Secular stagnation, the inflation return, and the climate constraint are three facets of the same underlying renegotiation. The relationship between the state, the market, and the monetary system is being rebuilt in real time, without a blueprint. The state’s toolkit expanded beyond monetary and fiscal policy into domains that the pre-2008 consensus did not consider part of economic management: behavioral interventions (the “nudge” programs of the Obama-era Office of Information and Regulatory Affairs under Cass Sunstein, the UK Behavioural Insights Team founded in 2010), industrial policy (the IRA, the CHIPS Act, the European Green Deal), and direct market participation (central banks holding equities, governments guaranteeing corporate payrolls).
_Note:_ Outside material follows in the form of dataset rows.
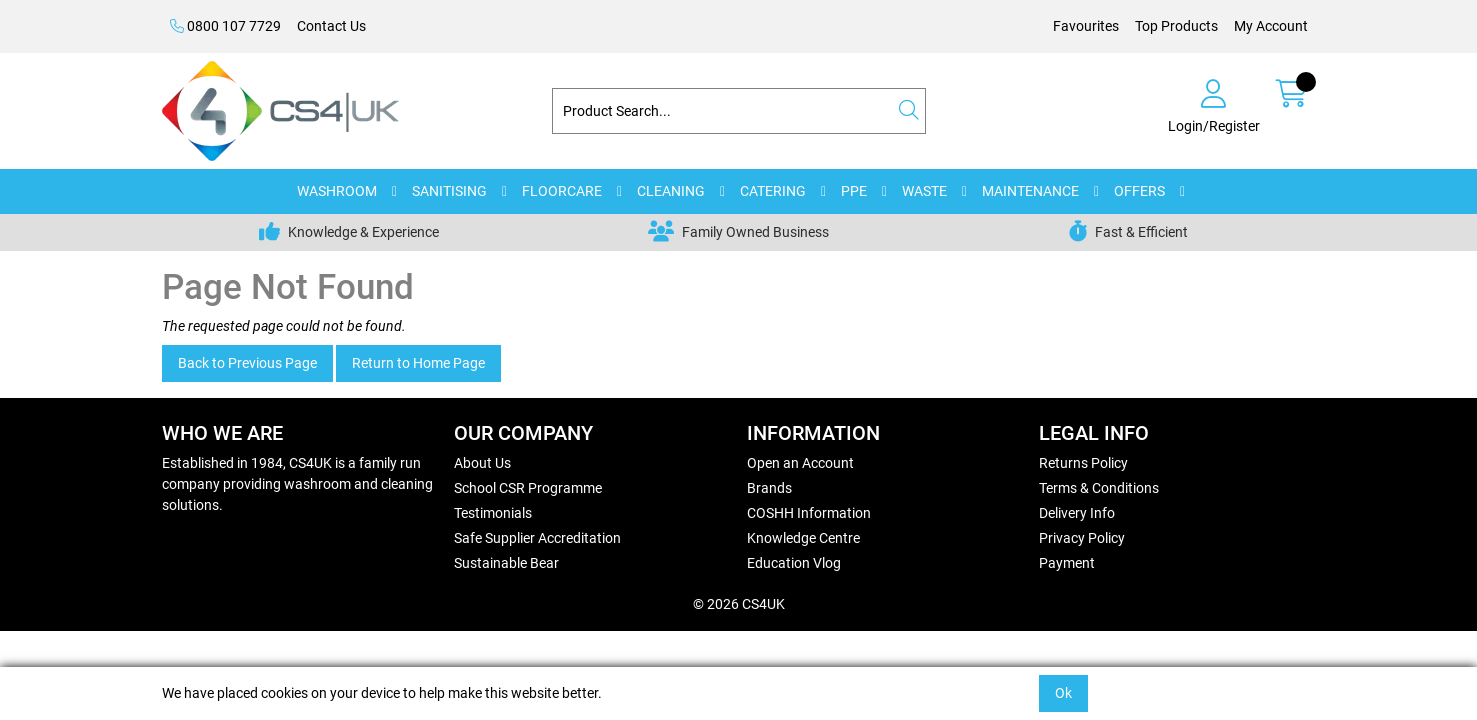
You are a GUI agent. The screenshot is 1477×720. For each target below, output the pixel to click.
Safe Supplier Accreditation (537, 538)
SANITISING (449, 191)
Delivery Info (1077, 513)
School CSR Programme (528, 488)
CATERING (773, 191)
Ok (1063, 693)
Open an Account (800, 463)
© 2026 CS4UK (739, 604)
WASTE (924, 191)
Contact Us (331, 26)
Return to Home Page (418, 363)
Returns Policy (1083, 463)
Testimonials (493, 513)
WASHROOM (337, 191)
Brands (769, 488)
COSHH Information (809, 513)
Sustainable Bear (506, 563)
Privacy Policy (1082, 538)
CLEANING (671, 191)
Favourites (1086, 26)
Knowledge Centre (803, 538)
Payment (1067, 563)
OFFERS (1139, 191)
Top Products (1176, 26)
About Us (482, 463)
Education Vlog (794, 563)
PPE (854, 191)
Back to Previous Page (247, 363)
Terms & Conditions (1099, 488)
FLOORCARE (562, 191)
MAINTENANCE (1030, 191)
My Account (1271, 26)
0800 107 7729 (225, 26)
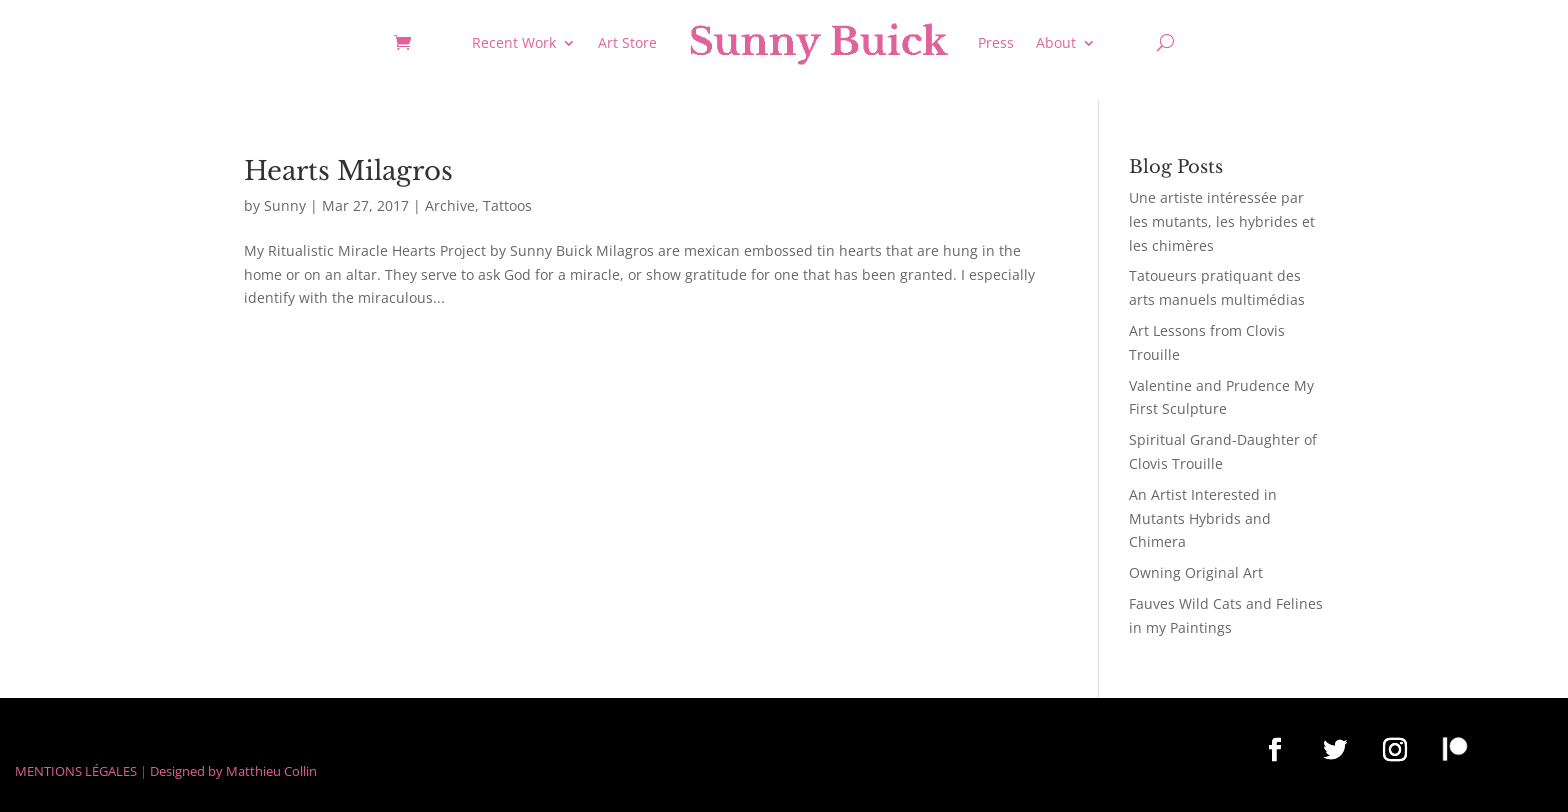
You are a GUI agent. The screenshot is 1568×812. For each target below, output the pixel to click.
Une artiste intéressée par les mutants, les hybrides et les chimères (1222, 221)
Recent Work (514, 42)
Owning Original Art (1196, 572)
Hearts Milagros (348, 171)
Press (996, 42)
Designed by (186, 771)
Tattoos (507, 205)
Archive (450, 205)
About (1056, 42)
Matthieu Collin (271, 771)
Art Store (627, 42)
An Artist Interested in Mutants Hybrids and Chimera (1203, 518)
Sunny (285, 205)
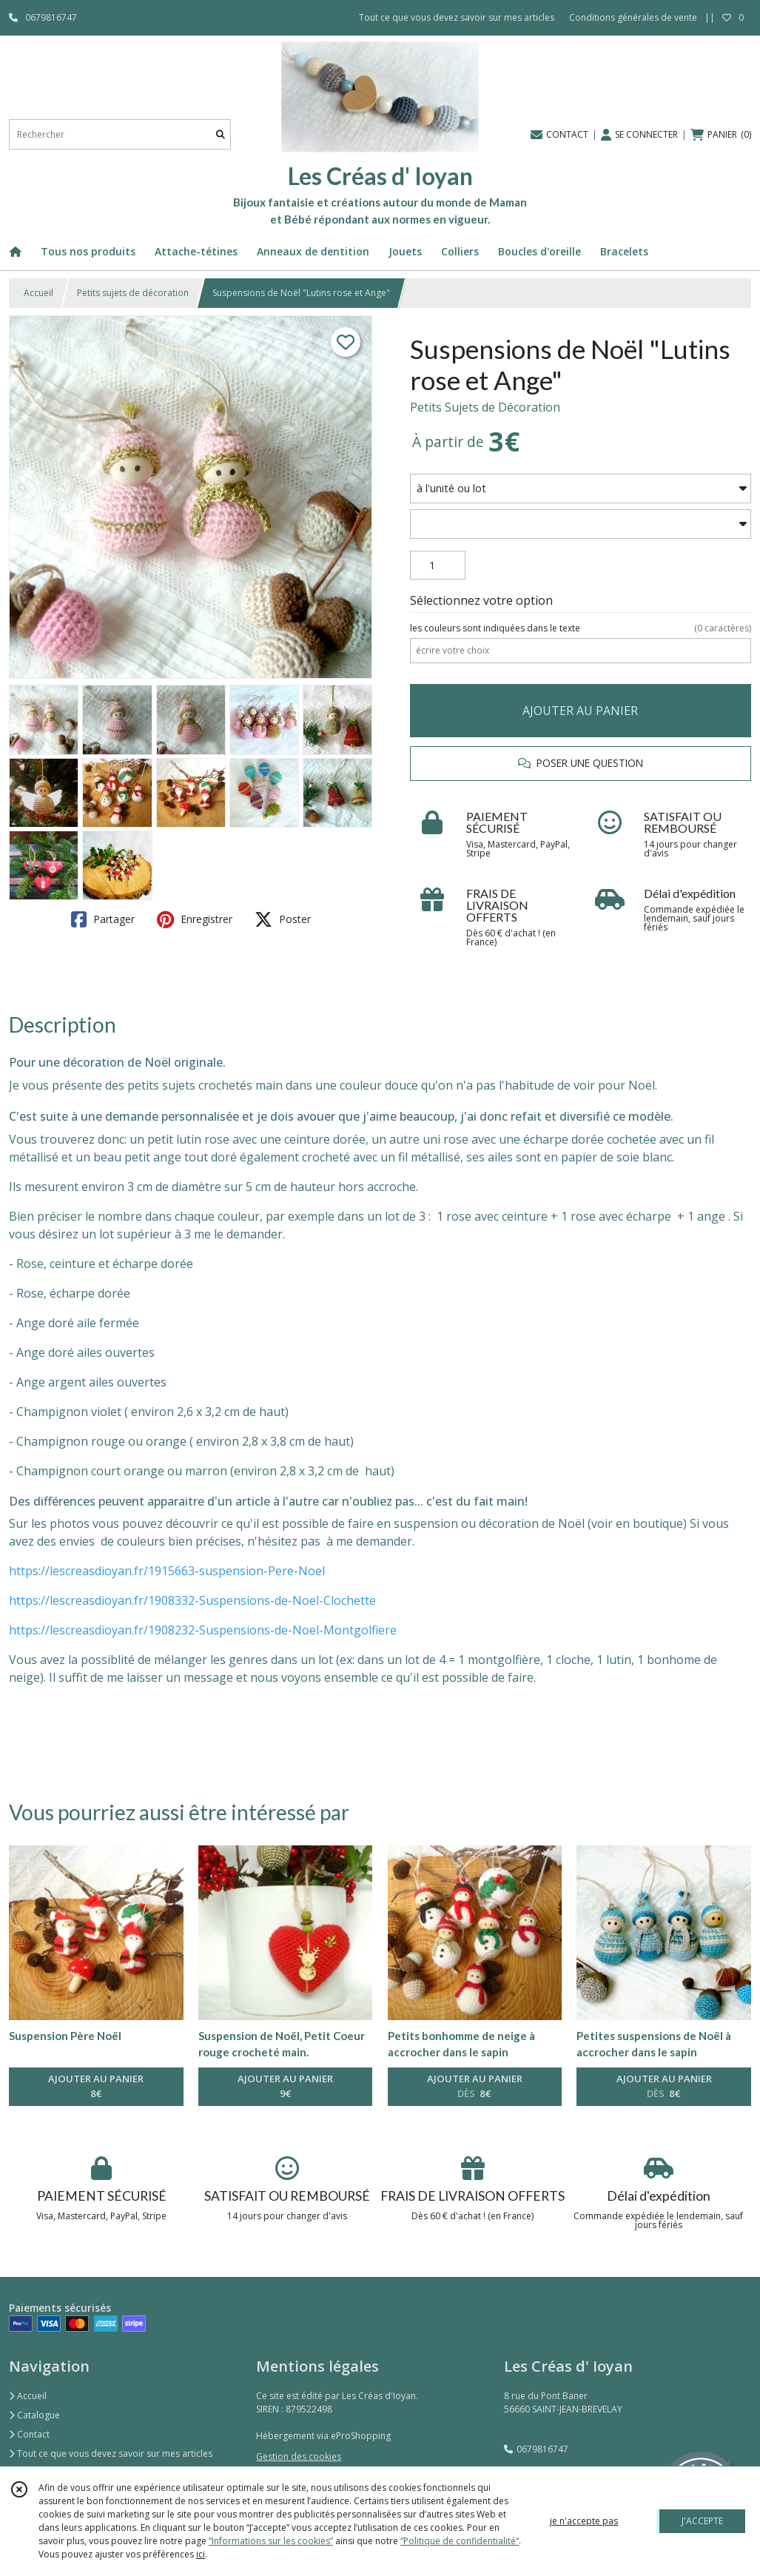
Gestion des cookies (298, 2456)
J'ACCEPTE (702, 2521)
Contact (29, 2434)
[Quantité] (437, 565)
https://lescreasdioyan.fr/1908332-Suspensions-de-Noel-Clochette (192, 1600)
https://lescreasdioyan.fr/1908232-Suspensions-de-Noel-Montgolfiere (203, 1630)
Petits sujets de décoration (133, 292)
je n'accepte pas (584, 2521)
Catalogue (34, 2415)
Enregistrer (194, 919)
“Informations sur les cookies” (271, 2541)
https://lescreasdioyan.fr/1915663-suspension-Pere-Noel (167, 1571)
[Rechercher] (220, 134)
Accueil (38, 292)
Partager (103, 919)
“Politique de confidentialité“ (459, 2541)
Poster (283, 919)
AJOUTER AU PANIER (580, 710)
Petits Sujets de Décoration (485, 407)
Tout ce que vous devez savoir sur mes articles (110, 2453)
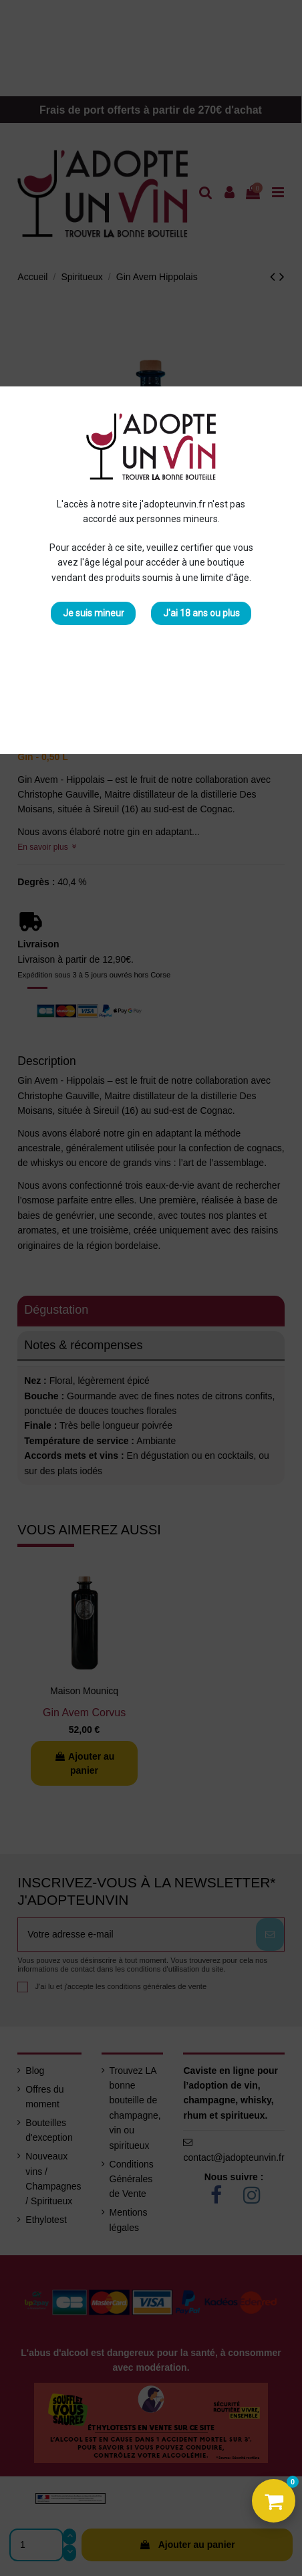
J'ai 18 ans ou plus (201, 613)
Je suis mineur (93, 613)
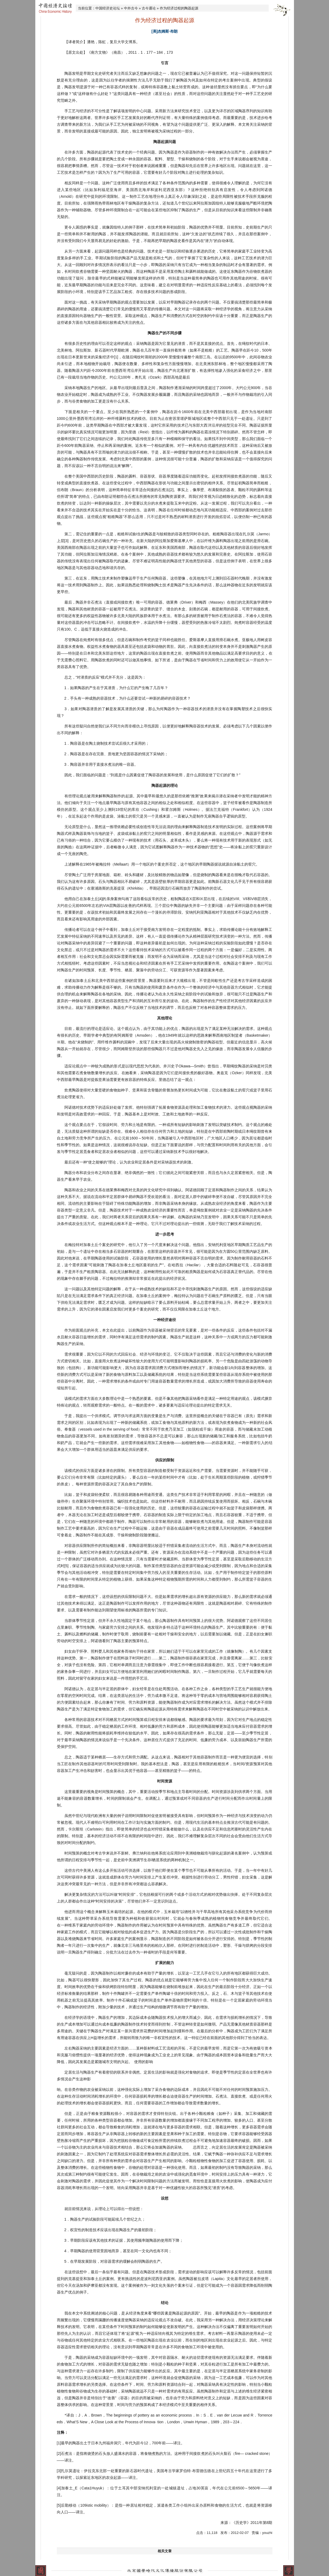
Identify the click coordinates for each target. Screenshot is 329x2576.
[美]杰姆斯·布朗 (164, 31)
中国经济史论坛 (107, 8)
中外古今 (131, 8)
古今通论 (149, 8)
Each expansion was improvised; together they represent a structural shift in what the state does.
The efficient-market hypothesis, the intellectual framework that justified pre-2008 financial deregulation, did not survive 2008 in its strong form. The post-crisis credibility of the EMH as a guide to regulation is one of the questions the market-efficiency walkthrough addresses from the theoretical side.
You are living through this chapter’s material. The question it leaves open is not academic. The post-2008 improvisations may represent a permanent structural shift: the state, the market, and the monetary system settling into a new configuration that will persist for decades, as the Bretton Woods order persisted after 1944, as the gold standard persisted after 1870. Or they may represent an emergency that is still ending: the system returning, slowly and unevenly, to something recognizable as the pre-2008 separation of monetary from fiscal, of state from market, of central bank from treasury. The evidence does not yet distinguish these two possibilities. The next chapter of economic history—the one this book cannot write—will.